Each record should be copied exactly, and none of them omitted.

+ + + + + + +

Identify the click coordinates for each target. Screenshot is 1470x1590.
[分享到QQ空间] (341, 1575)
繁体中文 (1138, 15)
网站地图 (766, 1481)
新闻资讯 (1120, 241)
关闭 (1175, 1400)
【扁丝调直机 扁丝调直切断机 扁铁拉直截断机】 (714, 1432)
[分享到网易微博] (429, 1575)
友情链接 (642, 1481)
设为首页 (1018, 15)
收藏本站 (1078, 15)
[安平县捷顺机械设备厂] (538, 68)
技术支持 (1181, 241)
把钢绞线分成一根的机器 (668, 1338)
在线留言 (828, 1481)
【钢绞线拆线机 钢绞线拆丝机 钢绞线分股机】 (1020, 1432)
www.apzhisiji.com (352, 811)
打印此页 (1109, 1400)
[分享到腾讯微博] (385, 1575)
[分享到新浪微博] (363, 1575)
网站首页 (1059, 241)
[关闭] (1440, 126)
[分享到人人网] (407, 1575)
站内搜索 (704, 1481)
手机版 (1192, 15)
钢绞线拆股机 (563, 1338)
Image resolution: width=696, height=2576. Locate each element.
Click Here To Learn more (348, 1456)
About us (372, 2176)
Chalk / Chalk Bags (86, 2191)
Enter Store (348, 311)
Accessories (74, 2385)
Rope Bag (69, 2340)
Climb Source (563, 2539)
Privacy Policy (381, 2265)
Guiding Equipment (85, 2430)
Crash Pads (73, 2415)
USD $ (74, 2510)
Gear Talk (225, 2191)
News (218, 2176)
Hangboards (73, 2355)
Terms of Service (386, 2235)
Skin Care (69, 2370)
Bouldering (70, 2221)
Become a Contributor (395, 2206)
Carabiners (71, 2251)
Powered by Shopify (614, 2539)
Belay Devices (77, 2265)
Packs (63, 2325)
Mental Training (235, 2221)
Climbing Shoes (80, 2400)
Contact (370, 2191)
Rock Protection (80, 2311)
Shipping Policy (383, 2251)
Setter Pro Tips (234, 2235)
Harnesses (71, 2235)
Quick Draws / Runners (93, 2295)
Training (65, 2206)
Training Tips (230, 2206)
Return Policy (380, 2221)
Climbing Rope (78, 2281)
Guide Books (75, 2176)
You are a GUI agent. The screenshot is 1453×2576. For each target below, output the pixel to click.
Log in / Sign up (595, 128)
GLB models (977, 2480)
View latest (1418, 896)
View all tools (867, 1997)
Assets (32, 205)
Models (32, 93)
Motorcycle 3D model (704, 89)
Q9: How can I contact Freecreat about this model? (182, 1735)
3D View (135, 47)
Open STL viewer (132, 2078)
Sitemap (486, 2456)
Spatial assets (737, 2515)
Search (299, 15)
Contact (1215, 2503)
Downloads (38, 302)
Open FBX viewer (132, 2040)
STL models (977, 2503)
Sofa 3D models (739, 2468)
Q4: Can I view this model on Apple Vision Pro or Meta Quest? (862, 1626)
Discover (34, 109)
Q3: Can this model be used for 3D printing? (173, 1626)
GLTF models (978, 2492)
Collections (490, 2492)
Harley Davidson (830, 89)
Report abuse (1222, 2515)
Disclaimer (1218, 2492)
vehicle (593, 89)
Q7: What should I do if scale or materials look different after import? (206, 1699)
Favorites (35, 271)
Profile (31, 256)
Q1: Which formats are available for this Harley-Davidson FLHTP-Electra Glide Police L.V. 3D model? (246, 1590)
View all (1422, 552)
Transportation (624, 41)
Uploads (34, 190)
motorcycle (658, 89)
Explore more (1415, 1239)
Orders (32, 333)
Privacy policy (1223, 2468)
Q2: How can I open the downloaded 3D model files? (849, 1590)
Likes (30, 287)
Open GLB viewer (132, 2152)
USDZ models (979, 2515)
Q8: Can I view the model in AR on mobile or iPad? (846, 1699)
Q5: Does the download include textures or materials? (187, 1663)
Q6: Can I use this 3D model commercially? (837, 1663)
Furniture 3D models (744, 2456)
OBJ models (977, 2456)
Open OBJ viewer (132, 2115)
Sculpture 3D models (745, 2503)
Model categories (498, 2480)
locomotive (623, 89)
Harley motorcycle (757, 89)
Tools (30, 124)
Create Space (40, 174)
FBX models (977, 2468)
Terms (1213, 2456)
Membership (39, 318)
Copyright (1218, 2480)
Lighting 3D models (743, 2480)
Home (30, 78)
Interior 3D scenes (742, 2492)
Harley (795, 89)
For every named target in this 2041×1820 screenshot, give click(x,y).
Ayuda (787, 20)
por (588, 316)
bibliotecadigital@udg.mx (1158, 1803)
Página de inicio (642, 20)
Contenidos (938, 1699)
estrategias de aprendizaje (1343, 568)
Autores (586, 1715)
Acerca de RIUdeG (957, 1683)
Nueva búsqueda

+ + + + + + +

◆ PROBLEM SOLUTION:
Identify the click coordinates for each target. Screenshot is 1470x1590.
[分享到QQ空间] (341, 1575)
繁体中文 (1138, 15)
网站地图 (766, 1481)
新闻资讯 (1120, 241)
关闭 (1175, 1400)
【扁丝调直机 扁丝调直切断机 扁铁拉直截断机】 (714, 1432)
[分享到网易微博] (429, 1575)
友情链接 (642, 1481)
设为首页 (1018, 15)
收藏本站 (1078, 15)
[安平县捷顺机械设备厂] (538, 68)
技术支持 (1181, 241)
把钢绞线分成一根的机器 (668, 1338)
在线留言 (828, 1481)
【钢绞线拆线机 钢绞线拆丝机 钢绞线分股机】 (1020, 1432)
www.apzhisiji.com (352, 811)
打印此页 (1109, 1400)
[分享到腾讯微博] (385, 1575)
[分享到新浪微博] (363, 1575)
网站首页 (1059, 241)
[关闭] (1440, 126)
[分享到人人网] (407, 1575)
站内搜索 (704, 1481)
手机版 (1192, 15)
钢绞线拆股机 (563, 1338)
Image resolution: width=696, height=2576. Locate each element.
Click Here To Learn more (348, 1456)
About us (372, 2176)
Chalk / Chalk Bags (86, 2191)
Enter Store (348, 311)
Accessories (74, 2385)
Rope Bag (69, 2340)
Climb Source (563, 2539)
Privacy Policy (381, 2265)
Guiding Equipment (85, 2430)
Crash Pads (73, 2415)
USD $ (74, 2510)
Gear Talk (225, 2191)
News (218, 2176)
Hangboards (73, 2355)
Terms of Service (386, 2235)
Skin Care (69, 2370)
Bouldering (70, 2221)
Become a Contributor (395, 2206)
Carabiners (71, 2251)
Powered by Shopify (614, 2539)
Belay Devices (77, 2265)
Packs (63, 2325)
Mental Training (235, 2221)
Climbing Shoes (80, 2400)
Contact (370, 2191)
Rock Protection (80, 2311)
Shipping Policy (383, 2251)
Setter Pro Tips (234, 2235)
Harnesses (71, 2235)
Quick Draws / Runners (93, 2295)
Training (65, 2206)
Training Tips (230, 2206)
Return Policy (380, 2221)
Climbing Rope (78, 2281)
Guide Books (75, 2176)
You are a GUI agent. The screenshot is 1453×2576. For each target below, output the pixel to click.
Log in / Sign up (595, 128)
GLB models (977, 2480)
View latest (1418, 896)
View all tools (867, 1997)
Assets (32, 205)
Models (32, 93)
Motorcycle 3D model (704, 89)
Q9: How can I contact Freecreat about this model? (182, 1735)
3D View (135, 47)
Open STL viewer (132, 2078)
Sitemap (486, 2456)
Spatial assets (737, 2515)
Search (299, 15)
Contact (1215, 2503)
Downloads (38, 302)
Open FBX viewer (132, 2040)
STL models (977, 2503)
Sofa 3D models (739, 2468)
Q4: Can I view this model on Apple Vision Pro or Meta Quest? (862, 1626)
Discover (34, 109)
Q3: Can this model be used for 3D printing? (173, 1626)
GLTF models (978, 2492)
Collections (490, 2492)
Harley Davidson (830, 89)
Report abuse (1222, 2515)
Disclaimer (1218, 2492)
vehicle (593, 89)
Q7: What should I do if scale or materials look different after import? (206, 1699)
Favorites (35, 271)
Profile (31, 256)
Q1: Which formats are available for this Harley-Davidson FLHTP-Electra Glide Police L.V. 3D model? (246, 1590)
View all (1422, 552)
Transportation (624, 41)
Uploads (34, 190)
motorcycle (658, 89)
Explore more (1415, 1239)
Orders (32, 333)
Privacy policy (1223, 2468)
Q2: How can I open the downloaded 3D model files? (849, 1590)
Likes (30, 287)
Open GLB viewer (132, 2152)
USDZ models (979, 2515)
Q8: Can I view the model in AR on mobile or iPad? (846, 1699)
Q5: Does the download include textures or materials? (187, 1663)
Q6: Can I use this 3D model commercially? (837, 1663)
Furniture 3D models (744, 2456)
OBJ models (977, 2456)
Open OBJ viewer (132, 2115)
Sculpture 3D models (745, 2503)
Model categories (498, 2480)
locomotive (623, 89)
Harley motorcycle (757, 89)
Tools (30, 124)
Create Space (40, 174)
FBX models (977, 2468)
Terms (1213, 2456)
Membership (39, 318)
Copyright (1218, 2480)
Lighting 3D models (743, 2480)
Home (30, 78)
Interior 3D scenes (742, 2492)
Harley (795, 89)
For every named target in this 2041×1820 screenshot, give click(x,y).
Ayuda (787, 20)
por (588, 316)
bibliotecadigital@udg.mx (1158, 1803)
Página de inicio (642, 20)
Contenidos (938, 1699)
estrategias de aprendizaje (1343, 568)
Autores (586, 1715)
Acerca de RIUdeG (957, 1683)
Nueva búsqueda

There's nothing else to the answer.